Há 30 ou 40 anos, era comum ter repórteres em Brasília ou em cidades menores que atuavam em Redações e, ao mesmo tempo, prestavam assessoria para prefeitos, senadores, deputados ou vereadores.

Também era frequente um repórter viajar para cobrir determinada partida de futebol à custa de um dos times.

Muitas vezes, esses casos encontravam respaldo nos baixos salários pagos à categoria.

No caso em questão, porém, o valor dos trabalhos não pode nem de longe ser comparado a um bico que o jornalista faz para completar o salário.

 

Por que uma empresa paga tanto a um jornalista como esse? Outra pergunta: um repórter pode prestar um serviço para uma empresa, receber um pagamento que equivale a muitas vezes o seu salário e, ainda assim, não deixar seu senso crítico de lado?

Começando pela última pergunta, creio que sim.

Como ao leitor não é possível entender, caso a caso, em que medida o seu interesse está sendo afetado, o melhor é que regras claras sejam estabelecidas—e conhecidas por ele.

Nos principais jornais americanos, um trabalho externo deve ser aprovado por um superior e quase sempre é limitado a coisas como ensino ou um artigo para outra publicação. Certamente isso não inclui publicidade, me disse um ex-ombudsman de um grande veículo de comunicação.

O Manual da Redação da Folha diz que, desde que não haja conflito de interesses, o jornal pode permitir a atuação remunerada de seus profissionais convidados a dar palestras ou apresentar eventos.

Por outro lado, a Folha desestimula que jornalistas aceitem presentes, com exceções que não ultrapassem 25% do salário mínimo.

E proíbe expressamente que o jornalista treine pessoas para lidar com meios de comunicação, faça anúncios comerciais, promova marcas ou produtos e elabore textos de divulgação, assinados ou não.

O caso que envolve o apresentador é grave. Qualquer repórter sabe que não é viável prestar assessoria de imprensa—que nada mais é do que cuidar da relação entre a empresa e a mídia—e, ao mesmo tempo, fazer parte da Redação de um jornal sem que a sua isenção fique comprometida.

Em resposta, o diretor de jornalismo da Globo, Ali Kamel, informou que um comunicado detalhado deve reiterar o que é ou não proibido aos jornalistas da emissora, dado que dúvidas persistem sobre como agir em caso de convites.

Existem gradações ao abordar o conflito de interesses no relacionamento entre jornalistas e suas fontes, dizem acadêmicos ouvidos pela coluna.

No caso de uma viagem, por exemplo, o ideal seria que o jornal pagasse toda a despesa.

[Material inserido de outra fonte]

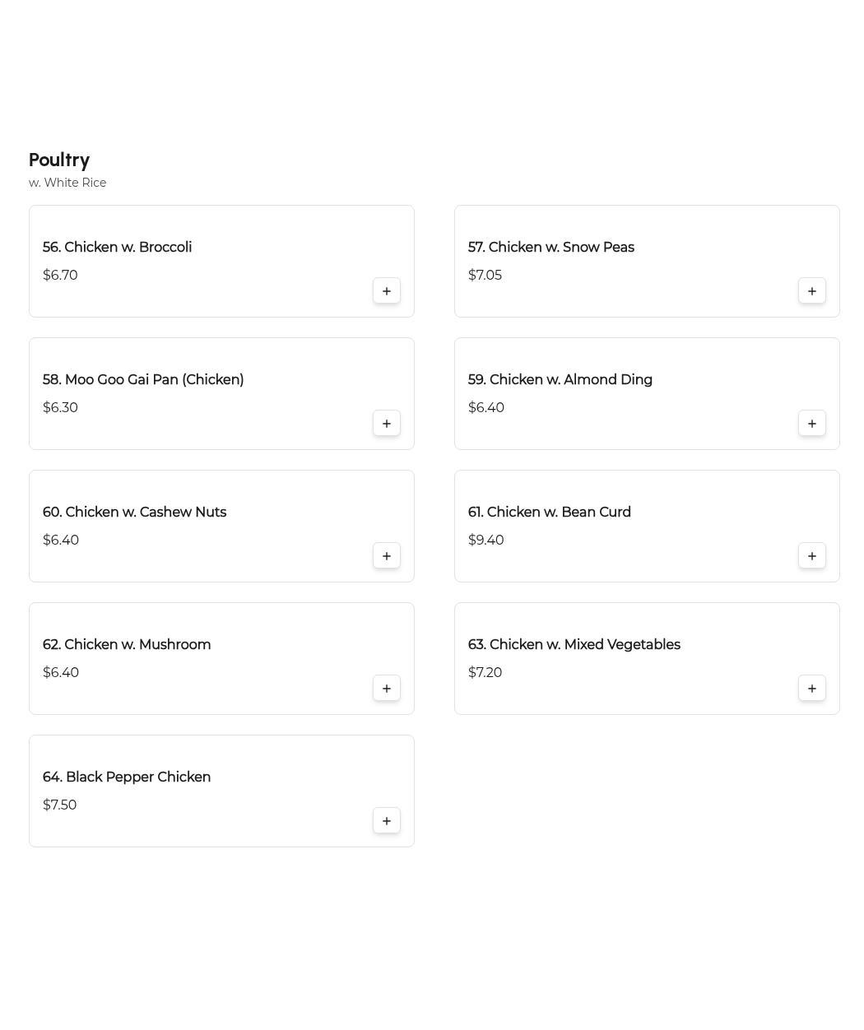This screenshot has height=1030, width=864.
Task: Select 64. Black Pepper Chicken item name
Action: pyautogui.click(x=127, y=777)
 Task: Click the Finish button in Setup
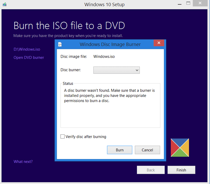coord(181,170)
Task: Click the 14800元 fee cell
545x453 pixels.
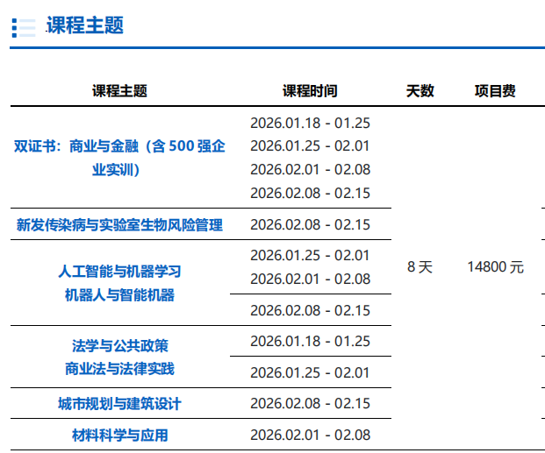Action: coord(495,267)
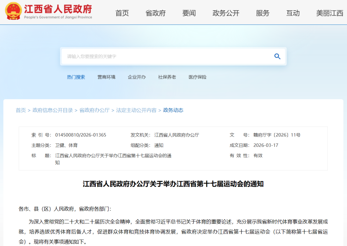Open the 服务 navigation item

(x=262, y=13)
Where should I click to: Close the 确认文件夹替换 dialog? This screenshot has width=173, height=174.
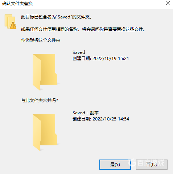(x=168, y=4)
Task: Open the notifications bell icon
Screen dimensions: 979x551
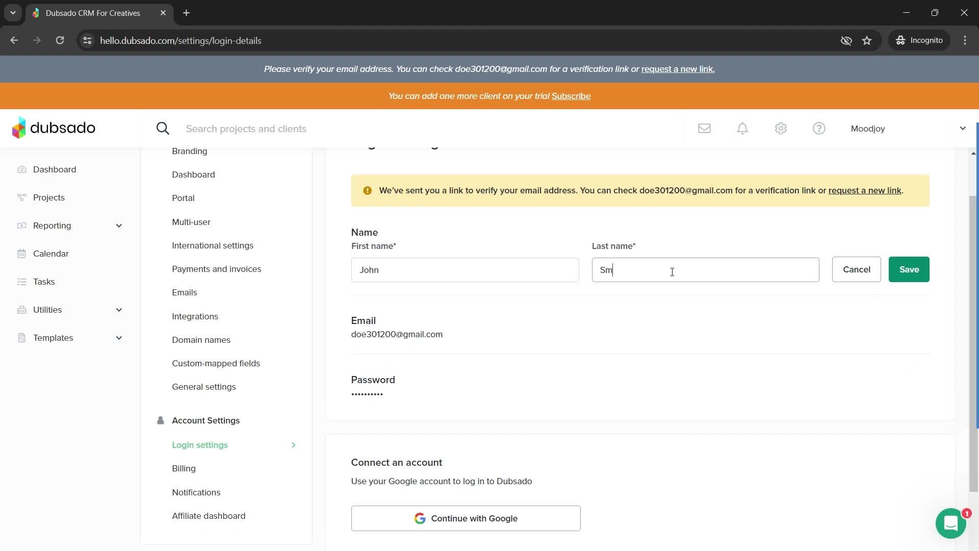Action: coord(742,129)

Como isso nem sempre acontece, deixar claro que o repórter viajou a convite da empresa, como faz a Folha, é visto como prova de boa-fé. Muitos leitores, porém, não gostam.

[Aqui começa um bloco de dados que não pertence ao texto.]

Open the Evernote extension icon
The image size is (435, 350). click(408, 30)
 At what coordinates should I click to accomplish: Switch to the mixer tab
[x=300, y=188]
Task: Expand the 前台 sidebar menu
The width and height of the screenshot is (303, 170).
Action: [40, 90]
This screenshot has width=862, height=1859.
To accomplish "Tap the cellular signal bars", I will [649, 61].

No geral, jornalistas são procurados por empresas não jornalísticas porque são vistos como imparciais e têm credibilidade—algo duro de conseguir, mas bem fácil de perder.

Essas empresas pagam quantidades tão altas a alguns profissionais do jornalismo, provavelmente, porque são pessoas com visibilidade muitas vezes tão grande quanto a de um pop star. 

Mas, diferentemente do pop star, a imagem do jornalista é construída por meio da boa técnica para prestar um serviço ao espectador ou ao leitor. 

Ou seja, o jornalista oferece seriedade e ainda conhece bem o funcionamento dos meios de comunicação. Será que isso está à venda?

Em uma época em que o jornalismo é constantemente posto em xeque, tudo de que o leitor não precisa é enxergar ambiguidade numa relação (a do jornalista e sua fonte) que deve ser tão transparente quanto possível.